Precision current control with Digital Potentiometers

[MoltenVoltage]

Everyone familiar with the PT2399 knows that you vary the delay time with a resistance.  There are a couple chips floating around that perform this function using a digital potentiometer whose resistance is set based on a tap tempo input.

The problem is that digital potentiometers have even worse tolerances than mechanical ones, sometimes +/- 30%.

Suddenly your calculated delay time can sound like triplets instead of 1/8th notes.

There are some brute force methods of minimizing these errors, none of which are very practical (e.g. hand-sorting large batches of digipots).

I thought that maybe putting 2 100K pots (which read 70K each for a total of 140K) with a resistor in parallel would solve the problem until I made a spreadsheet and found that the errors don't exist at 0 and 100, but they get larger and larger until you get to 50% where they peak.  With a 140K resistance scaled down the error is over 8%, so the problem is slightly less, but not much.  Of course the further off your initial resistance, the greater the error.

I've read all the microchip app notes but can't find anything that solves the problem of precision programmed current control. 

Being a programmer primarily, I assumed that a "digital potentiometer" would have "digital precision", until I had them on the breadboard and read the nominal resistance of a batch of 100K pots at 70-80K average.  This makes consistent precision control of the PT2399 a challenge.

» Tasks
[1] Could you echo the passage of the post on digital potentiometers that begins at the words "The problem is that" and stops after the words "of 1/8th notes."?
[2] Can you duplicate the lines of the listing that begin at the line containing "Identify the location of the menu" and run through the end of the listing, leaving the pictures out?

[Records in a dataset]

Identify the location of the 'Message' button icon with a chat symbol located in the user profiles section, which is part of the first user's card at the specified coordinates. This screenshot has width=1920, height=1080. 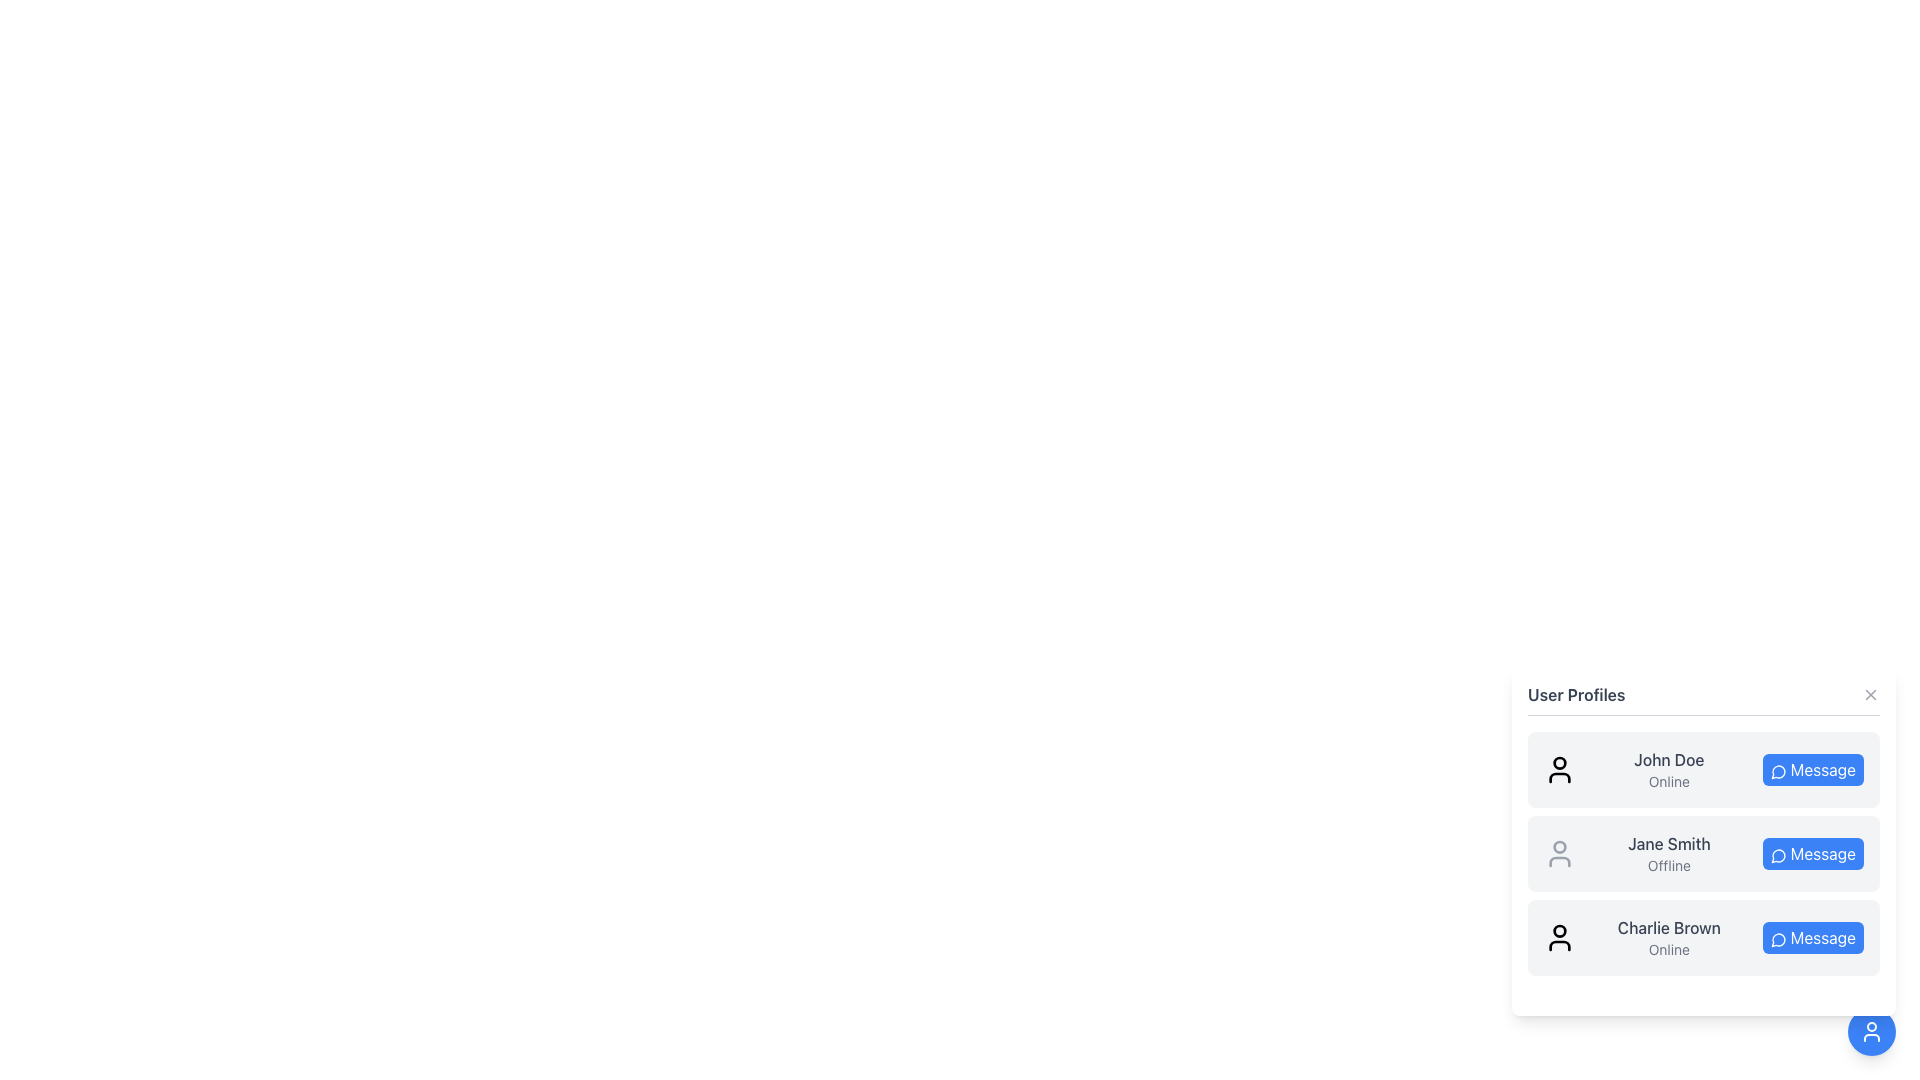
(1778, 771).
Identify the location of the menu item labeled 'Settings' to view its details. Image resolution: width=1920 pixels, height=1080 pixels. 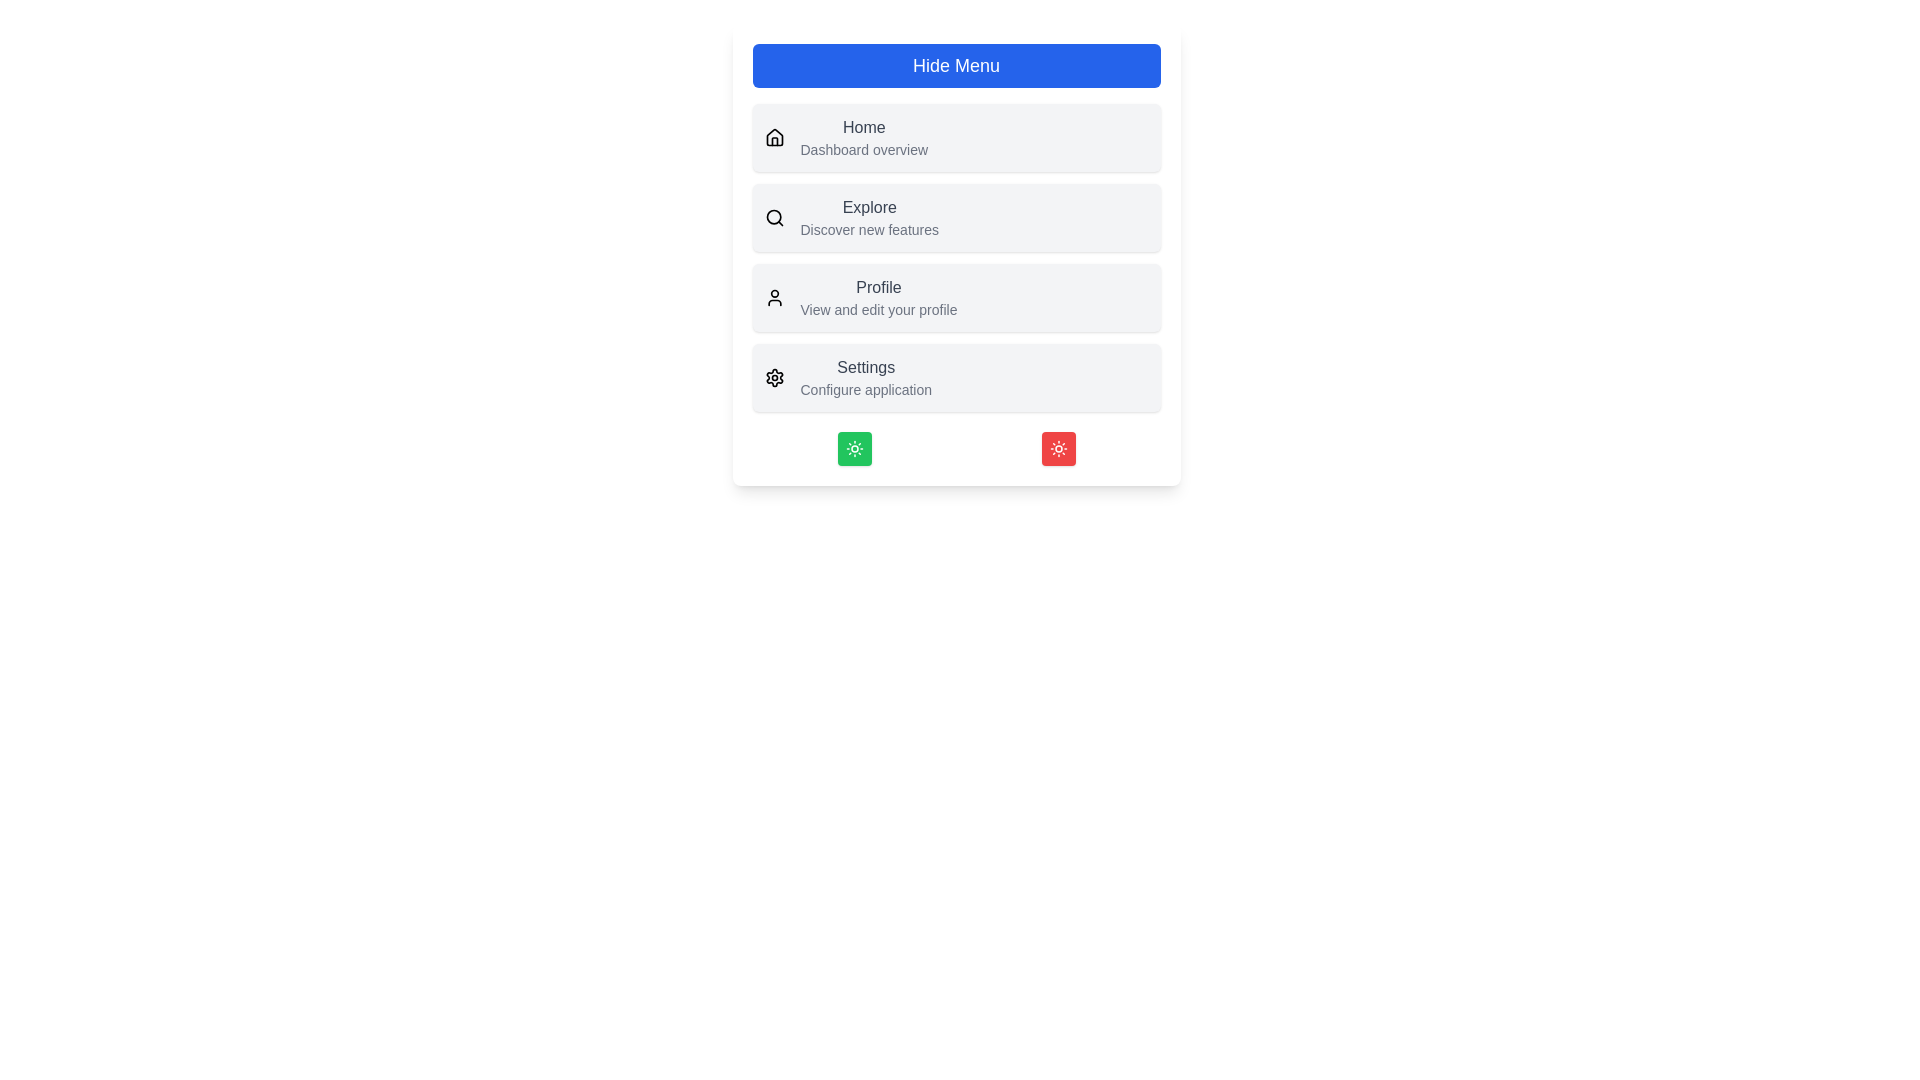
(866, 367).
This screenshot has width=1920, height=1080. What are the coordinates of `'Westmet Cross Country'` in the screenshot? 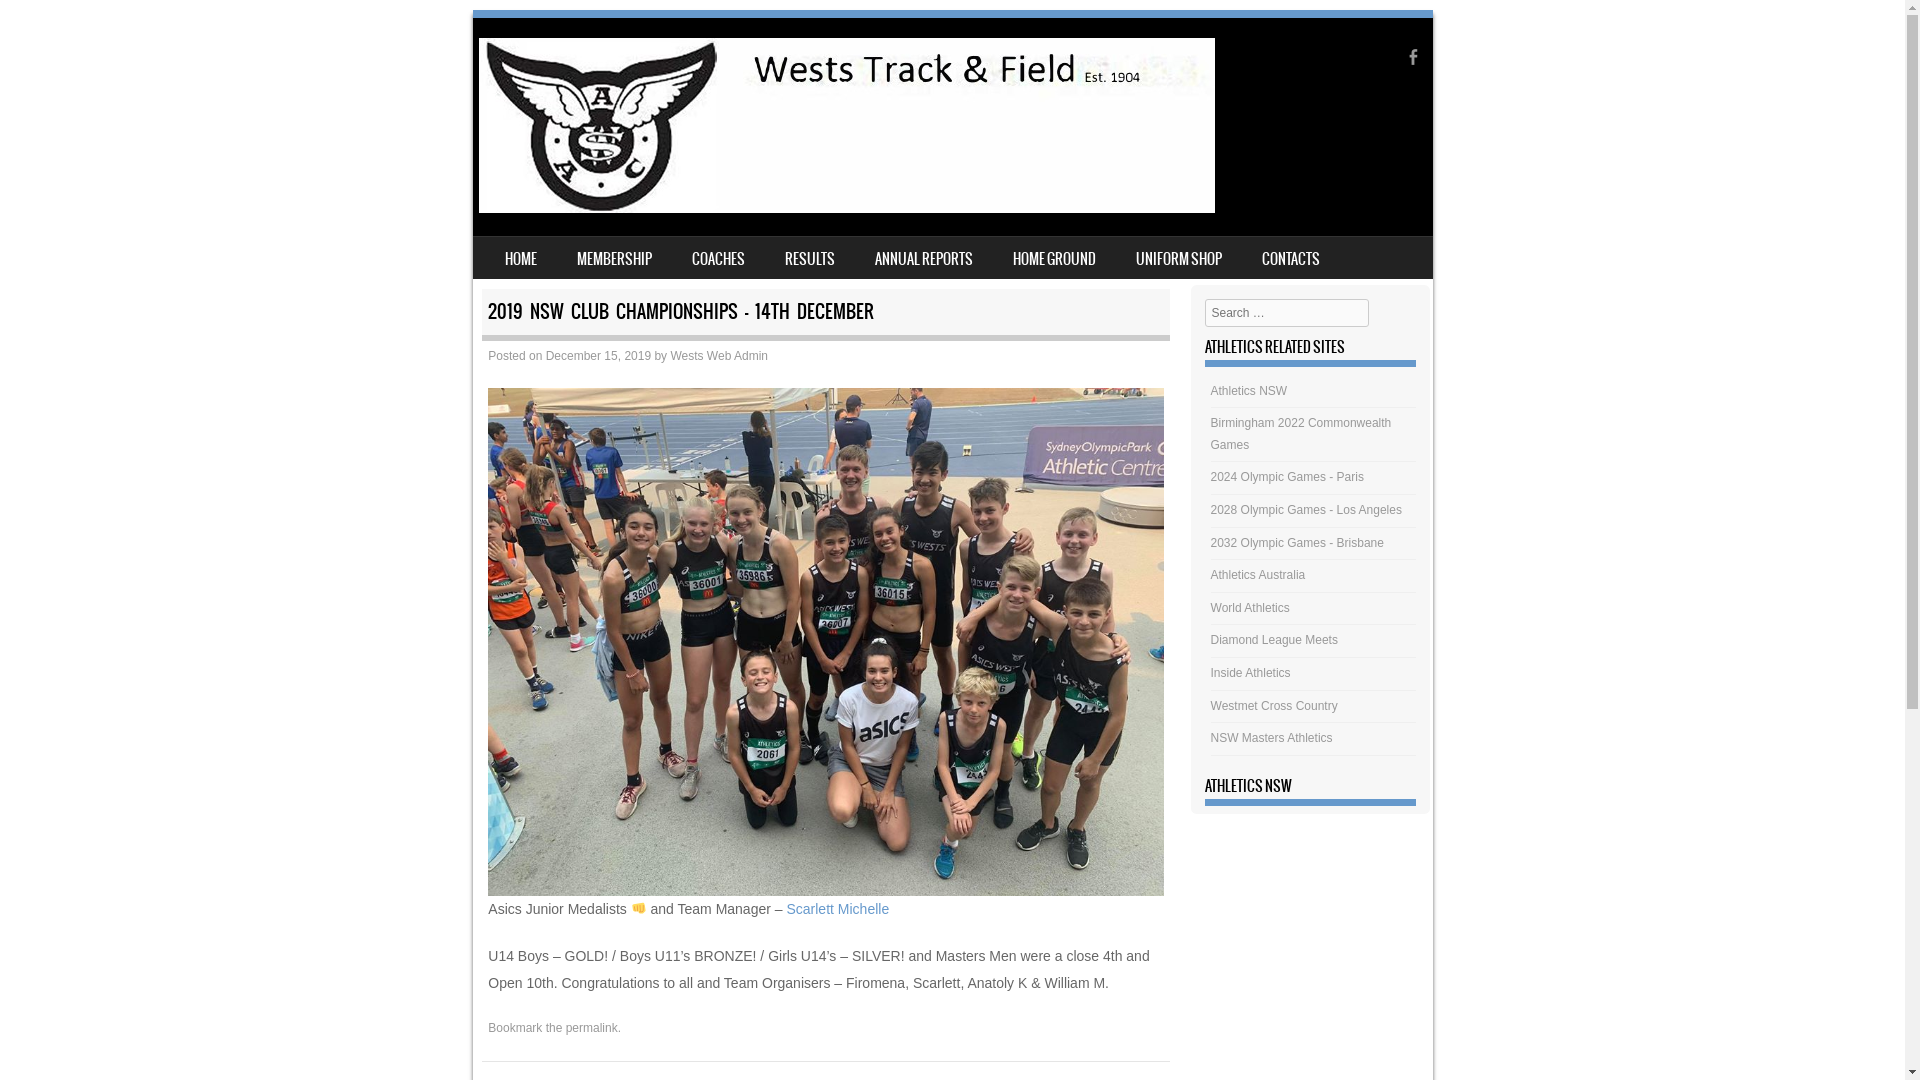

» Answers for the tasks
[1]
The problem is that digital potentiometers have even worse tolerances than mechanical ones, sometimes +/- 30%.

Suddenly your calculated delay time can sound like triplets instead of 1/8th notes.

[2]
Identify the location of the menu item labeled 'Settings' to view its details. Image resolution: width=1920 pixels, height=1080 pixels. 
(866, 367).
This screenshot has width=1920, height=1080. What are the coordinates of `'Westmet Cross Country'` in the screenshot? 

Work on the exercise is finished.